Thought I’d post this here also to see if we can get a discussion going.
Anyone using this post workout?
It is supposed to enhance glycogen repletion in muscle cells after exercise by retarding glycolysis (aerobic glycolysis I think) by means of the inhibition of an enzime called phosphofructokinase.
There have been many people in other forums reporting changes in body composition while having higher carbs intakes, inclusively losing fat without that flat muscle look you tend to get with lower carb diets.

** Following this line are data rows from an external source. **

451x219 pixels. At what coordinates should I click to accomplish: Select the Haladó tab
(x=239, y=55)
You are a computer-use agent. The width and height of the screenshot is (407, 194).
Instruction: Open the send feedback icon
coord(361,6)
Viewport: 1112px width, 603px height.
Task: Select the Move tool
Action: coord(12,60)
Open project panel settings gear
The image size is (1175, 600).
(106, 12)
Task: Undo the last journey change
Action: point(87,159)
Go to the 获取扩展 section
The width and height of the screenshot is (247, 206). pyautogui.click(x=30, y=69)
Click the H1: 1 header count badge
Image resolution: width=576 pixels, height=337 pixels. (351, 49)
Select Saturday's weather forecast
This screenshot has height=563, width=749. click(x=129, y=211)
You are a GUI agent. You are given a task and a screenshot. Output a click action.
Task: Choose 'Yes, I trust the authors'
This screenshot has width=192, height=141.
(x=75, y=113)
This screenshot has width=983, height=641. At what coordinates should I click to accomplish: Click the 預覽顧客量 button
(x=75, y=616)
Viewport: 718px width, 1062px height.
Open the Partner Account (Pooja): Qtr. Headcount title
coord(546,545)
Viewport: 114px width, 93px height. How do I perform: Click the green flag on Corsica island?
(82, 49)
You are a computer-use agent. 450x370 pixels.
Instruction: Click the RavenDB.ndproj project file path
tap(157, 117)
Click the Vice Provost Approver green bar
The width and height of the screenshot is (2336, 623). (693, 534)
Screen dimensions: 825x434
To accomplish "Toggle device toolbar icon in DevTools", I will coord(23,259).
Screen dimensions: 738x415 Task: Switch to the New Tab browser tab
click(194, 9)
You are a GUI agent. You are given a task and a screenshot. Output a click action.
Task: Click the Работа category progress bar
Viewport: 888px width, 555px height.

The active substance is acetic acid, and citric acid has been used in other studies with similar effects.
And here’s the abstract:
Acetic Acid Feeding Enhances Glycogen Repletion in Liver and Skeletal Muscle of Rats1
Takashi Fushimi2, Kenji Tayama, Masahiro Fukaya, Kaori Kitakoshi*, Naoya Nakai*, Yoshinori Tsukamoto and Yuzo Sato*
To investigate the efficacy of the ingestion of vinegar in aiding recovery from fatigue, we examined the effect of dietary acetic acid, the main component of vinegar, on glycogen repletion in rats. Rats were allowed access to a commercial diet twice daily for 6 d. After 15 h of food deprivation, they were either killed immediately or given 2 g of a diet containing 0 (control), 0.1, 0.2 or 0.4 g acetic acid/100 g diet for 2 h. The 0.2 g acetic acid group had significantly greater liver and gastrocnemius muscle glycogen concentration than the control group (P < 0.05). The concentrations of citrate in this group in both the liver and skeletal muscles were >1.3-fold greater than in the control group (P > 0.1). In liver, the concentration of xylulose-5-phosphate in the control group was significantly higher than in the 0.2 and 0.4 g acetic acid groups (P < 0.01). In gastrocnemius muscle, the concentration of glucose-6-phosphate in the control group was significantly lower and the ratio of fructose-1,6-bisphosphate/fructose-6-phosphate was significantly higher than in the 0.2 g acetic acid group (P < 0.05). This ratio in the soleus muscle of the acetic acid fed groups was <0.8-fold that of the control group (P > 0.1). In liver, acetic acid may activate gluconeogenesis and inactivate glycolysis through inactivation of fructose-2,6-bisphosphate synthesis due to suppression of xylulose-5-phosphate accumulation. In skeletal muscle, acetic acid may inhibit glycolysis by suppression of phosphofructokinase-1 activity. We conclude that a diet containing acetic acid may enhance glycogen repletion in liver and skeletal muscle.